#### EXCERPT PROVIDED
□ □ □ □ □
Twenty-two weeks since we’ve heard directly from Norton in The Post

Now wait a minute, you say, in The Post on Nov. 11, in the year 2009, there’s a quote attributed directly to Norton, not to one of her spokespeople or to a news release.  Norton was quoted as saying, “The very heart and soul of who we are as Americans is being eroded. We’re seeing Washington’s giant hand grabbing everything in sight.”

Yes, that’s a Norton quote, but alas the Nov. 11 quote is taken from a speech she gave at a Republican forum. The words went from Norton’s mouth to the ears of a reporter. But this doesn’t count, because it wasn’t a two-way communication, as far as I can tell. The reporter just quoted her speech.

So you have to go all the way back to October 4, 2009, to find a Post article containing words that came directly from Norton’s mouth into a reporter’s ears, in a two-way conversation.

That’s over 22 weeks since Norton has been quoted directly in The Post.  And since she launched her campaign back on Sept. 15, 2009, she’s been quoted in a two-way conversation a grand total of two times.

How many times has her spokespeople been quoted during the 22 weeks? Eleven times in the print edition. (See information on Bennet and Romanoff on a Feb. 24 post on

During Norton’s 22 quoteless weeks, reporters probably had no reason to talk to her directly, you’re probably thinking. Otherwise, why wouldn’t they just pick up the phone and ask for her?

Actually, Post reporters have had a string of excellent reasons to talk directly to Norton. Just today Talking Points Memo published a video in which Norton describes Social Security as Ponzi scheme. I’m sure there’s a few hundred thousand Coloradans curious to hear directly from Norton about what she means.

Post readers would also benefit from hearing from Norton about the gross misrepresentation or outright lie found in one of her first political ads. Denver’s FOX 31 (KDVR) aired an interview with Norton Tuesday, showing that she did not cut the budget of the Colorado Department of Health and Environment, as she claimed in a recent political advertisement.
□ □ □ □ □
#### EXTRACTED RECORDS
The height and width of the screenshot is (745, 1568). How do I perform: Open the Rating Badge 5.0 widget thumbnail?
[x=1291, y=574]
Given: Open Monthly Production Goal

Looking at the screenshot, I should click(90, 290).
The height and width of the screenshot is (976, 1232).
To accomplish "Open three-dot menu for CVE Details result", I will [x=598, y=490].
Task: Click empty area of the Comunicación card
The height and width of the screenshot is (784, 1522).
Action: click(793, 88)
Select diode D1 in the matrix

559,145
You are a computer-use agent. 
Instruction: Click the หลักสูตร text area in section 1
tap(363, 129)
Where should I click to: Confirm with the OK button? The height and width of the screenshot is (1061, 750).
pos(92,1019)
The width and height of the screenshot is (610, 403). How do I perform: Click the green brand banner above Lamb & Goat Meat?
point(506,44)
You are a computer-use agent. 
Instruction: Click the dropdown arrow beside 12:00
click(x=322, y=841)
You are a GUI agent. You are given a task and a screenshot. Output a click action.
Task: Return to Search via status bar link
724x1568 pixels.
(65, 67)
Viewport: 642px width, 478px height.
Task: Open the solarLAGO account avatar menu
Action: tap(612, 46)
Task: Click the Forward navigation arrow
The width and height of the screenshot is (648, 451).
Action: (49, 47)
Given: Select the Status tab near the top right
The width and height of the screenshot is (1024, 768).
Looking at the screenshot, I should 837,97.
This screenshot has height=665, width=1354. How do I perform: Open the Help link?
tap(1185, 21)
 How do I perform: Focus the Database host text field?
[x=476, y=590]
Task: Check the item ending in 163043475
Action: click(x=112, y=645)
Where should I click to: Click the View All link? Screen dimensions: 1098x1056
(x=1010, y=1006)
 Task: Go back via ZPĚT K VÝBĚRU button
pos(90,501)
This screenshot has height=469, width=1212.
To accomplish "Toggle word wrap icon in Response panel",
□ □ □ □ □
#### PROBLEMS TO SOLVE
1 > Identify every calendar date, given as a month and day, that appears in the piece on Norton's quotes in The Post.
2 > Print the passage from the piece on Norton's quotes in The Post, starting with "So you have" and going on through "of two times.".

#### PER-TASK ANSWERS
1 >
- Nov. 11 (2009)
- October 4, 2009
- Sept. 15, 2009
- Feb. 24

2 >
So you have to go all the way back to October 4, 2009, to find a Post article containing words that came directly from Norton’s mouth into a reporter’s ears, in a two-way conversation.

That’s over 22 weeks since Norton has been quoted directly in The Post.  And since she launched her campaign back on Sept. 15, 2009, she’s been quoted in a two-way conversation a grand total of two times.